Euro Gains For First Time in Five Days
The beleaguered euro rose for the first time in five days as investors wagered that the currency’s losses due to Greece’s fiscal crisis were too rapid to be sustainable. Fiscal problems in Greece, Portugal and Spain have put enormous pressure on the euro since late last year. Greek Prime Minister George Papandreou said that Greece is ready to address the crisis and make the necessary reforms and predicted the crisis would end in the “very near future.” Omer Esiner of Travelex Global Business Payments stated, “There’s been a little moderation of concern about the debt crisis. Investors are still wary about the situation, but most of the bad news is reflected in the value of the euro. It’s come a long way down in a short period of time.” Prime Minister Papandreou told reporters in Moscow that “Greece now is indeed in a difficult economic situation but it’s not the end,” after talks with Russian leader Vladimir Putin who said, “I think, hope and believe that we’ll emerge from the situation in the very near future and emerge stronger than we are right now.”
Posted on 29 January 2010
World Economic Forum Participants Support Bernanke
On Thursday the US senate voted to reconfirm Ben Bernanke despite fierce opposition. Bernanke faced the stiffest opposition since the confirmation of Paul Volcker in 1083. At the World Economic Forum taking place in Davos Switzerland Bernanke has many supporters. John Mack the chairman of Morgan Stanley said of Bernanke; “Ben got us through—along with a team of others—we got through a big crisis… And I’m sure there are people that would say if he was really doing his job that wouldn’t have happened. You and I both know that’s bogus. He has been in that role for a short period of time so I don’t think we’d have panic but I do think it would hurt the markets — we saw the markets sell off about 5% last week but I think the markets are feeling somewhat better because there is support and it looks like he will be voted in.”

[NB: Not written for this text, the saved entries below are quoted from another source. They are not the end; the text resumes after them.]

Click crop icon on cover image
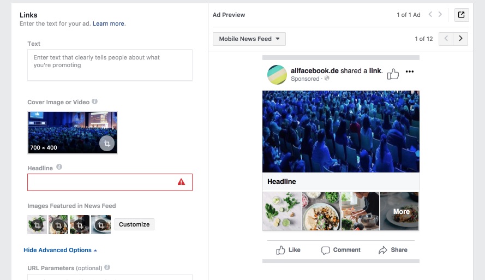The width and height of the screenshot is (485, 280). click(107, 144)
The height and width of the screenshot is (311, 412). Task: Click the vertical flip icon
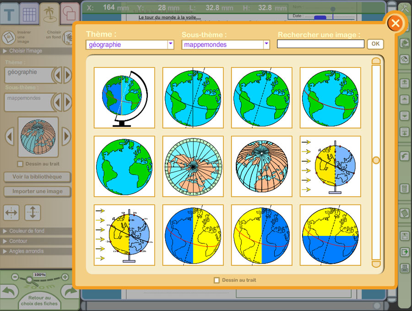(33, 213)
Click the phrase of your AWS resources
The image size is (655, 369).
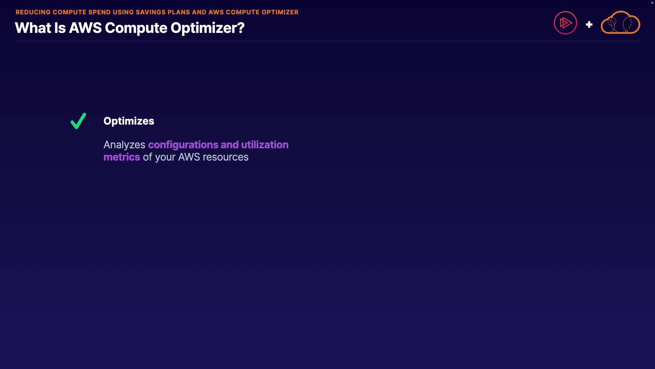pyautogui.click(x=195, y=157)
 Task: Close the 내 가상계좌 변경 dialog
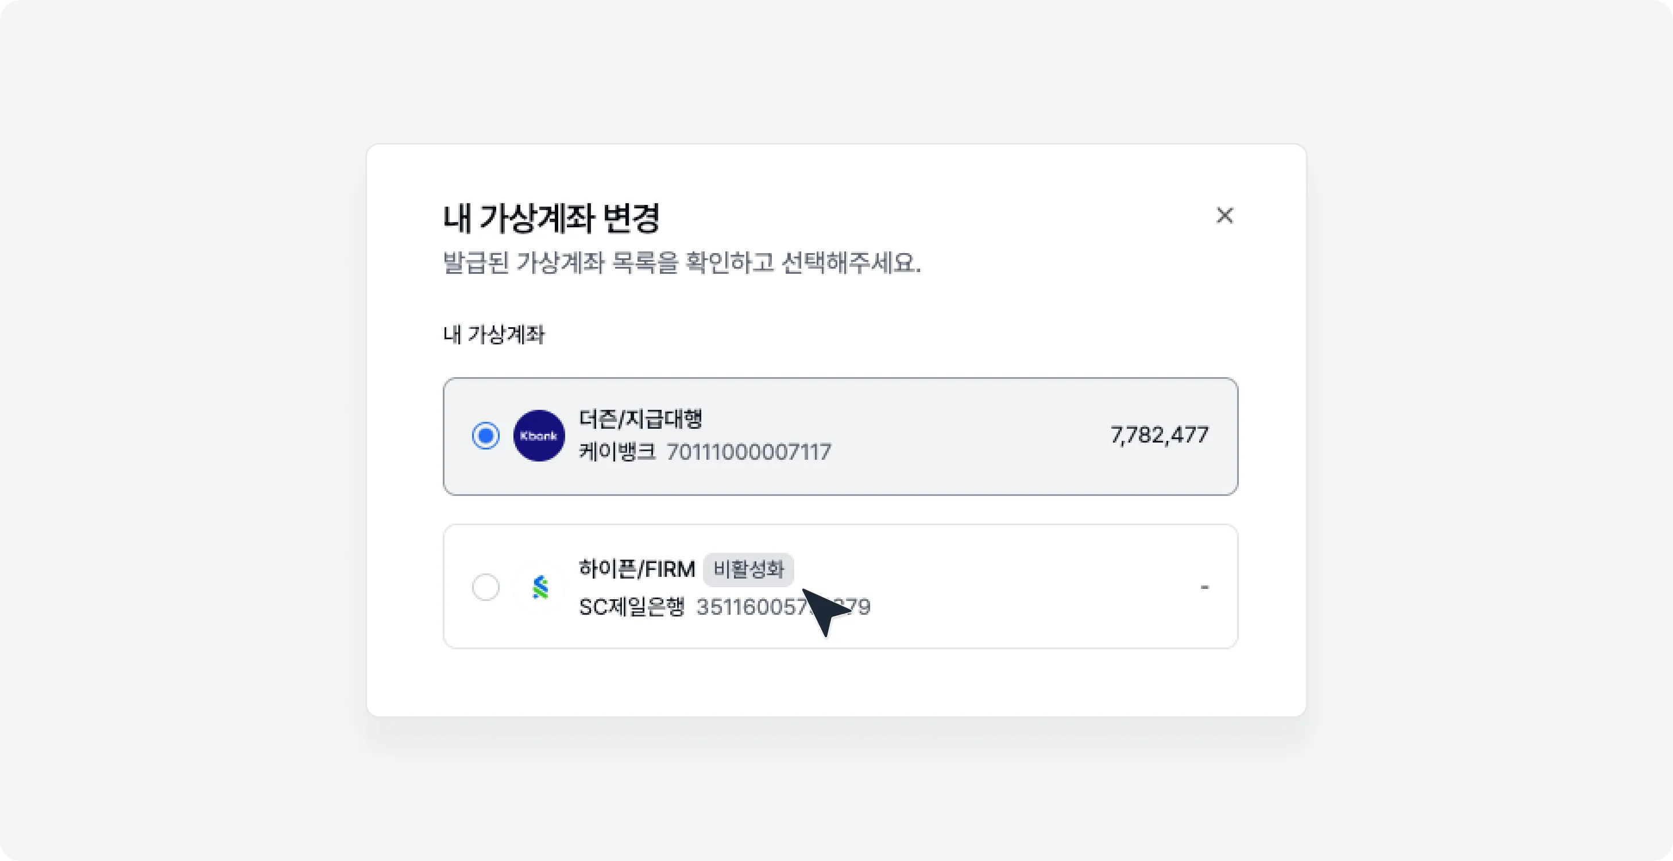click(x=1225, y=216)
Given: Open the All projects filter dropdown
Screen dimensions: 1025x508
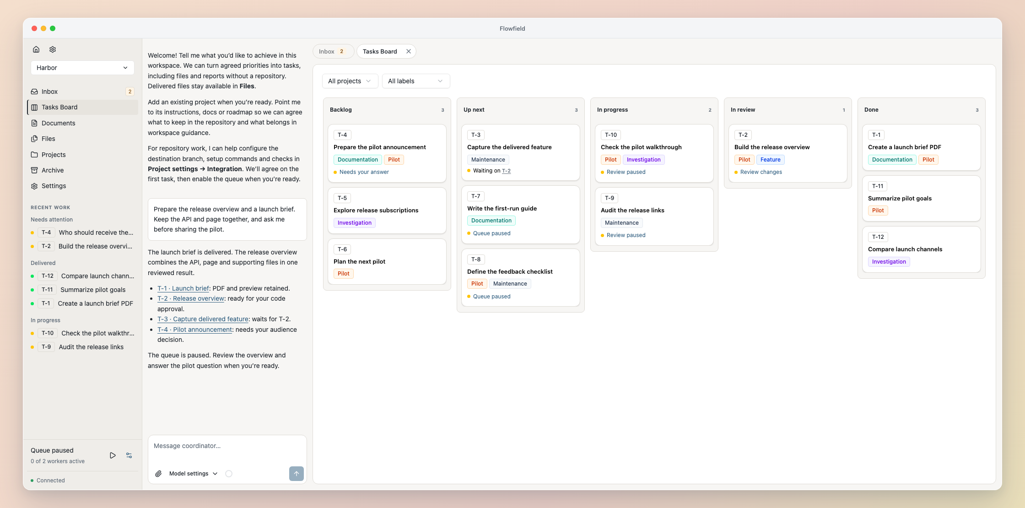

Former President Clinton Supports Bernanke Confirmation
Former US President Bill Clinton also expressed support for Bernanke. About Bernanke’s nomination by Obama Clinton said; I will say this: I think he is right to reappoint Mr. Bernanke, for two reasons. One is that I think since this crisis occurred in September of 2008, Bernanke’s decisions have been very good, they have kept the American economy going and given us a chance to heal. Secondly, he said something that is very important to say, that the crisis occurred because regulation in the past had been too lax.” Clinton also said that Bernanke deserved the nomination because of his guidance through the worst financial crisis since World War Two.
Tight Senate Vote
The Senate voted 70 to 30 to confirm the former Princeton professor and Bernanke faced the stiffest opposition since the legislative body started confirming Fed chairmen in 1978. Bernanke faces opposition from many Republicans. Senators who supported Bernanke cited the strategies Bernanke used to address the worst recession in decades. Senator Carl Levin, a Michigan Democrat stated; “Chairman Bernanke’s performance in addressing the economic crisis and his current efforts to significantly enhance financial regulation to help prevent future crises outweigh his past mistakes.”
Exit Strategy Biggest Challenge
Many believe Bernanke’s biggest challenge will be devising an exit strategy to dismantle the various emergency measures the Fed took to address the crisis. The Fed’s low interest rates are seen as dollar negative in currency markets and investors have speculated for months when the Fed will raise rates. Despite the speculation about rates the Fed said last Wednesday that it would keep rates “exceptionally low” for “an extended period.”